Screenwriter/director Bryan Bertino has clearly watched the original, 1978 version of "Halloween" a lot.
His suspense-thriller "The Strangers" features some of the same nightmarish imagery, and it even tries to mimic some very specific bits from that earlier film, such as the now-classic, hiding-in-the-closet sequence.
Unfortunately, aside from the obvious visual "homages" to the John Carpenter horror classic, there's really not much more to this movie. It gets less scary and less tense as it goes along.
And it's extremely disappointing to see that it also gets considerably more graphic and violent as its progresses.
"The Strangers" was allegedly based on a true incident one that also inspired the 2006 French-language horror hit "Them."
Scott Speedman and Liv Tyler star as James Hoyt and Kristen McKay, a young couple that is already having a bad night. James was planning to propose to Kristen, but that's gone badly.
They're staying at his parents' spooky summer home, which has some unexpected visitors. First, a creepy blonde (Gemma Ward) shows up in the middle of the night asking for someone named Tamara.
The couple quickly sends her away, but the interruptions keep coming. The annoying mysterious door-knocking and pranks turn more violent, as unseen assailants vandalize their car and cut the telephone lines.
And then the intruders (Kip Weeks and Laura Margolis) actually enter the house and begin stalking the couple.
If Bertino had the courage to stick with a more subtle approach, he might have had something even if it was derivative. But instead, the supposedly shocking and rather poor-taste ending is almost laughable.

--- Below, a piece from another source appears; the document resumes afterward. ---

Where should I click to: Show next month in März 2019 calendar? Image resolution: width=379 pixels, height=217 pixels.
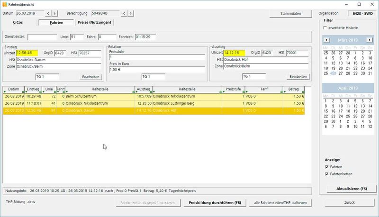(x=369, y=40)
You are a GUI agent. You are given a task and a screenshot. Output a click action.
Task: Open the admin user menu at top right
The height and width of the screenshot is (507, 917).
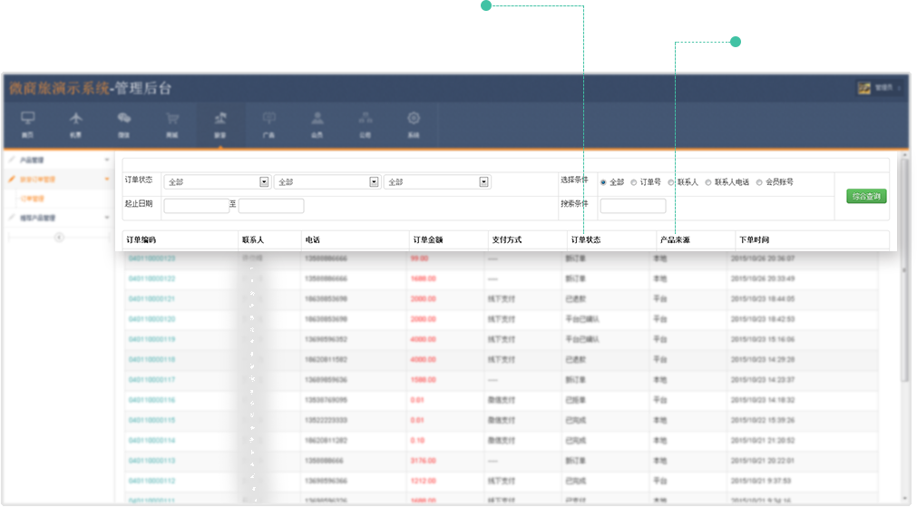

Of course, it doesn't help that he cast Tyler and Speedman, two performers who often come off as sleepy when they're not inspired by the material. Here they're practically catatonic and are unconvincing."The Strangers" is rated R for strong scenes of violent action and terror (a shooting, stabbings, vehicular mayhem, and violence against women), some graphic gore and blood, scattered, strong sexual profanity, some brief sexual contact and derogatory slurs. Running time: 85 minutes.